Aim of the exercise:
Render all of the data below as a JSON list of strings, one string per line, and omit the blank lines.

[Item position entries]
———
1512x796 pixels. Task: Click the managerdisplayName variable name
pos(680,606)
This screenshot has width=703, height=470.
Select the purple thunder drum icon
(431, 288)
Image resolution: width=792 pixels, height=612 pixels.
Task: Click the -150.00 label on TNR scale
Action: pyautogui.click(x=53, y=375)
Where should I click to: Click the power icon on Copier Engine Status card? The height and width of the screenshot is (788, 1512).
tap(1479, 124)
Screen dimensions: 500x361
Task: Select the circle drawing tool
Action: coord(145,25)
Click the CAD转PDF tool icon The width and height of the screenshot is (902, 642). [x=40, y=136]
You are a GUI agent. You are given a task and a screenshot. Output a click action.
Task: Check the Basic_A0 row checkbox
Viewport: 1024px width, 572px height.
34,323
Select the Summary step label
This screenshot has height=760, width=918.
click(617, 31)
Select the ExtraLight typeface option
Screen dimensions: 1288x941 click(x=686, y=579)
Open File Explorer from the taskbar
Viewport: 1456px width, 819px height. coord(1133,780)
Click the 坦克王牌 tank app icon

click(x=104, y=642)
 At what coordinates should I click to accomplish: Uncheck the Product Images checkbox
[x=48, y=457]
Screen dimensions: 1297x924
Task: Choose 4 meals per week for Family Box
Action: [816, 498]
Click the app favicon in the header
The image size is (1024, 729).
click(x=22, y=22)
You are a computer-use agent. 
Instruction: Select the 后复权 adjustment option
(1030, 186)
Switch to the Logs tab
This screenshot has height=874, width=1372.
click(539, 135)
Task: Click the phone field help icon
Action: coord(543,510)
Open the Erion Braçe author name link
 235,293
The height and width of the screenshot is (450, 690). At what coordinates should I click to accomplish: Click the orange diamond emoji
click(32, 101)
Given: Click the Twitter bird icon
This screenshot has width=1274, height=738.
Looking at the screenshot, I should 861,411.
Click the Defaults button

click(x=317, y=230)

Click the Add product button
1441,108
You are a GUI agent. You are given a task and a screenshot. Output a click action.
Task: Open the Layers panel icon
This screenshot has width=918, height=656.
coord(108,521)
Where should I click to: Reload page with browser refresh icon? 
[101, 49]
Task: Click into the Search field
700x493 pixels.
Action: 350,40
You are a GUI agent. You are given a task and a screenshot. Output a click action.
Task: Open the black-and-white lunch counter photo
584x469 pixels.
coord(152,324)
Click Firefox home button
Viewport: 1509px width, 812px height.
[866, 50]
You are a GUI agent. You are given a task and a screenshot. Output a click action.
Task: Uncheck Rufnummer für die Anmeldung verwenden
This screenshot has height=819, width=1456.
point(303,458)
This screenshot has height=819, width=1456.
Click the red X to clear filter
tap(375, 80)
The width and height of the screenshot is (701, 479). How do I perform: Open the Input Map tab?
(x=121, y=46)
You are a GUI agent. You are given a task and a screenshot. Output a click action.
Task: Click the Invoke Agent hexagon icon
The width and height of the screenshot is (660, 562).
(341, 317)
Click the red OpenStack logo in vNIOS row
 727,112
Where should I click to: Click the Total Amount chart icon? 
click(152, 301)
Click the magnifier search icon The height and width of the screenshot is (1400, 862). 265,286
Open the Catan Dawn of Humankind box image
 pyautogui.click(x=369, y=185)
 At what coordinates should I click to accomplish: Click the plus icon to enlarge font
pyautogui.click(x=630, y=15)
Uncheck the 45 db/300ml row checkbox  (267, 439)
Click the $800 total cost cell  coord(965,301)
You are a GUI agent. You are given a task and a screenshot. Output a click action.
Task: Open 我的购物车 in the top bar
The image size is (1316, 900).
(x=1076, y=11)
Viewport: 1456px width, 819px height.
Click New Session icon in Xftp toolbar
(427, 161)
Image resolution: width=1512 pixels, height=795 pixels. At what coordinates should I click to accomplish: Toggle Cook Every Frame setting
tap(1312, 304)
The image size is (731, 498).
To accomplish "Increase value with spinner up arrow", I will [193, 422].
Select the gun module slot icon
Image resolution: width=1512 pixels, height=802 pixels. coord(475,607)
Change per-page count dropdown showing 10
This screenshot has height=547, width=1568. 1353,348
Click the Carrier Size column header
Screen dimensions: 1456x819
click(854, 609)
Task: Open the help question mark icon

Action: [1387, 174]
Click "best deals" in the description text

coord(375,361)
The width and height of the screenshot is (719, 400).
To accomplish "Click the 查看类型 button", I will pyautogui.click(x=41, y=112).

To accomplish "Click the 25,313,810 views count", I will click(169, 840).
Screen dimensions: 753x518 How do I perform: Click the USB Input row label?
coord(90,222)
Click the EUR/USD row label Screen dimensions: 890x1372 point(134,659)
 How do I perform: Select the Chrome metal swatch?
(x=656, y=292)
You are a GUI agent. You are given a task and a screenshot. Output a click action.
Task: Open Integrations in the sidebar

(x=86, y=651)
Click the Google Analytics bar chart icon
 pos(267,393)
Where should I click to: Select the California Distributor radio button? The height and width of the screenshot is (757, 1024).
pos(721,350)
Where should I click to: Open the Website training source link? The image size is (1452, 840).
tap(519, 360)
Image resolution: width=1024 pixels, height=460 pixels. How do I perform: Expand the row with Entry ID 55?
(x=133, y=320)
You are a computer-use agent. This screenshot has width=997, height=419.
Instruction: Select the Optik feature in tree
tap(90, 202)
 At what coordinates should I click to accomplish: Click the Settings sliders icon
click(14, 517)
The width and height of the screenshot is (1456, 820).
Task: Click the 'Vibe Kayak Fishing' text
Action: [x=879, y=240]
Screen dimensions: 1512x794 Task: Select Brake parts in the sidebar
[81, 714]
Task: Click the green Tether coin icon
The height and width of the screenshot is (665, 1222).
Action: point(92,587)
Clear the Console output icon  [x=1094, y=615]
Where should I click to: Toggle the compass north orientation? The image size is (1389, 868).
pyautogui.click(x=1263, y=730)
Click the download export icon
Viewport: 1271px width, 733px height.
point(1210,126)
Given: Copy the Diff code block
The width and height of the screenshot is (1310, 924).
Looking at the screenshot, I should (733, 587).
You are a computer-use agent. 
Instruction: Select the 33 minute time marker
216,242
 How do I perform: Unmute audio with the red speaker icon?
———
Answer for the task:
[
  "1512x796 pixels. Task: Click the managerdisplayName variable name",
  "pos(680,606)",
  "This screenshot has width=703, height=470.",
  "Select the purple thunder drum icon",
  "(431, 288)",
  "Image resolution: width=792 pixels, height=612 pixels.",
  "Task: Click the -150.00 label on TNR scale",
  "Action: pyautogui.click(x=53, y=375)",
  "Where should I click to: Click the power icon on Copier Engine Status card? The height and width of the screenshot is (788, 1512).",
  "tap(1479, 124)",
  "Screen dimensions: 500x361",
  "Task: Select the circle drawing tool",
  "Action: coord(145,25)",
  "Click the CAD转PDF tool icon The width and height of the screenshot is (902, 642). [x=40, y=136]",
  "You are a GUI agent. You are given a task and a screenshot. Output a click action.",
  "Task: Check the Basic_A0 row checkbox",
  "Viewport: 1024px width, 572px height.",
  "34,323",
  "Select the Summary step label",
  "This screenshot has height=760, width=918.",
  "click(617, 31)",
  "Select the ExtraLight typeface option",
  "Screen dimensions: 1288x941 click(x=686, y=579)",
  "Open File Explorer from the taskbar",
  "Viewport: 1456px width, 819px height. coord(1133,780)",
  "Click the 坦克王牌 tank app icon",
  "click(x=104, y=642)",
  " At what coordinates should I click to accomplish: Uncheck the Product Images checkbox",
  "[x=48, y=457]",
  "Screen dimensions: 1297x924",
  "Task: Choose 4 meals per week for Family Box",
  "Action: [816, 498]",
  "Click the app favicon in the header",
  "The image size is (1024, 729).",
  "click(x=22, y=22)",
  "You are a computer-use agent. ",
  "Instruction: Select the 后复权 adjustment option",
  "(1030, 186)",
  "Switch to the Logs tab",
  "This screenshot has height=874, width=1372.",
  "click(539, 135)",
  "Task: Click the phone field help icon",
  "Action: coord(543,510)",
  "Open the Erion Braçe author name link",
  " 235,293",
  "The height and width of the screenshot is (450, 690). At what coordinates should I click to accomplish: Click the orange diamond emoji",
  "click(32, 101)",
  "Given: Click the Twitter bird icon",
  "This screenshot has width=1274, height=738.",
  "Looking at the screenshot, I should 861,411.",
  "Click the Defaults button",
  "click(x=317, y=230)",
  "Click the Add product button",
  "1441,108",
  "You are a GUI agent. You are given a task and a screenshot. Output a click action.",
  "Task: Open the Layers panel icon",
  "This screenshot has width=918, height=656.",
  "coord(108,521)",
  "Where should I click to: Reload page with browser refresh icon? ",
  "[101, 49]",
  "Task: Click into the Search field",
  "700x493 pixels.",
  "Action: 350,40",
  "You are a GUI agent. You are given a task and a screenshot. Output a click action.",
  "Task: Open the black-and-white lunch counter photo",
  "584x469 pixels.",
  "coord(152,324)",
  "Click Firefox home button",
  "Viewport: 1509px width, 812px height.",
  "[866, 50]",
  "You are a GUI agent. You are given a task and a screenshot. Output a click action.",
  "Task: Uncheck Rufnummer für die Anmeldung verwenden",
  "This screenshot has height=819, width=1456.",
  "point(303,458)",
  "This screenshot has height=819, width=1456.",
  "Click the red X to clear filter",
  "tap(375, 80)",
  "The width and height of the screenshot is (701, 479). How do I perform: Open the Input Map tab?",
  "(x=121, y=46)",
  "You are a GUI agent. You are given a task and a screenshot. Output a click action.",
  "Task: Click the Invoke Agent hexagon icon",
  "The width and height of the screenshot is (660, 562).",
  "(341, 317)",
  "Click the red OpenStack logo in vNIOS row",
  " 727,112",
  "Where should I click to: Click the Total Amount chart icon? ",
  "click(152, 301)",
  "Click the magnifier search icon The height and width of the screenshot is (1400, 862). 265,286",
  "Open the Catan Dawn of Humankind box image",
  " pyautogui.click(x=369, y=185)",
  " At what coordinates should I click to accomplish: Click the plus icon to enlarge font",
  "pyautogui.click(x=630, y=15)",
  "Uncheck the 45 db/300ml row checkbox  (267, 439)",
  "Click the $800 total cost cell  coord(965,301)",
  "You are a GUI agent. You are given a task and a screenshot. Output a click action.",
  "Task: Open 我的购物车 in the top bar",
  "The image size is (1316, 900).",
  "(x=1076, y=11)",
  "Viewport: 1456px width, 819px height.",
  "Click New Session icon in Xftp toolbar",
  "(427, 161)",
  "Image resolution: width=1512 pixels, height=795 pixels. At what coordinates should I click to accomplish: Toggle Cook Every Frame setting",
  "tap(1312, 304)",
  "The image size is (731, 498).",
  "To accomplish \"Increase value with spinner up arrow\", I will [193, 422].",
  "Select the gun module slot icon",
  "Image resolution: width=1512 pixels, height=802 pixels. coord(475,607)",
  "Change per-page count dropdown showing 10",
  "This screenshot has height=547, width=1568. 1353,348",
  "Click the Carrier Size column header",
  "Screen dimensions: 1456x819",
  "click(854, 609)",
  "Task: Open the help question mark icon",
  "Action: [1387, 174]",
  "Click \"best deals\" in the description text",
  "coord(375,361)",
  "The width and height of the screenshot is (719, 400).",
  "To accomplish \"Click the 查看类型 button\", I will pyautogui.click(x=41, y=112).",
  "To accomplish \"Click the 25,313,810 views count\", I will click(169, 840).",
  "Screen dimensions: 753x518 How do I perform: Click the USB Input row label?",
  "coord(90,222)",
  "Click the EUR/USD row label Screen dimensions: 890x1372 point(134,659)",
  " How do I perform: Select the Chrome metal swatch?",
  "(x=656, y=292)",
  "You are a GUI agent. You are given a task and a screenshot. Output a click action.",
  "Task: Open Integrations in the sidebar",
  "(x=86, y=651)",
  "Click the Google Analytics bar chart icon",
  " pos(267,393)",
  "Where should I click to: Select the California Distributor radio button? The height and width of the screenshot is (757, 1024).",
  "pos(721,350)",
  "Where should I click to: Open the Website training source link? The image size is (1452, 840).",
  "tap(519, 360)",
  "Image resolution: width=1024 pixels, height=460 pixels. How do I perform: Expand the row with Entry ID 55?",
  "(x=133, y=320)",
  "You are a computer-use agent. This screenshot has width=997, height=419.",
  "Instruction: Select the Optik feature in tree",
  "tap(90, 202)",
  " At what coordinates should I click to accomplish: Click the Settings sliders icon",
  "click(14, 517)",
  "The width and height of the screenshot is (1456, 820).",
  "Task: Click the 'Vibe Kayak Fishing' text",
  "Action: [x=879, y=240]",
  "Screen dimensions: 1512x794 Task: Select Brake parts in the sidebar",
  "[81, 714]",
  "Task: Click the green Tether coin icon",
  "The height and width of the screenshot is (665, 1222).",
  "Action: point(92,587)",
  "Clear the Console output icon  [x=1094, y=615]",
  "Where should I click to: Toggle the compass north orientation? The image size is (1389, 868).",
  "pyautogui.click(x=1263, y=730)",
  "Click the download export icon",
  "Viewport: 1271px width, 733px height.",
  "point(1210,126)",
  "Given: Copy the Diff code block",
  "The width and height of the screenshot is (1310, 924).",
  "Looking at the screenshot, I should (733, 587).",
  "You are a computer-use agent. ",
  "Instruction: Select the 33 minute time marker",
  "216,242",
  " How do I perform: Unmute audio with the red speaker icon?"
]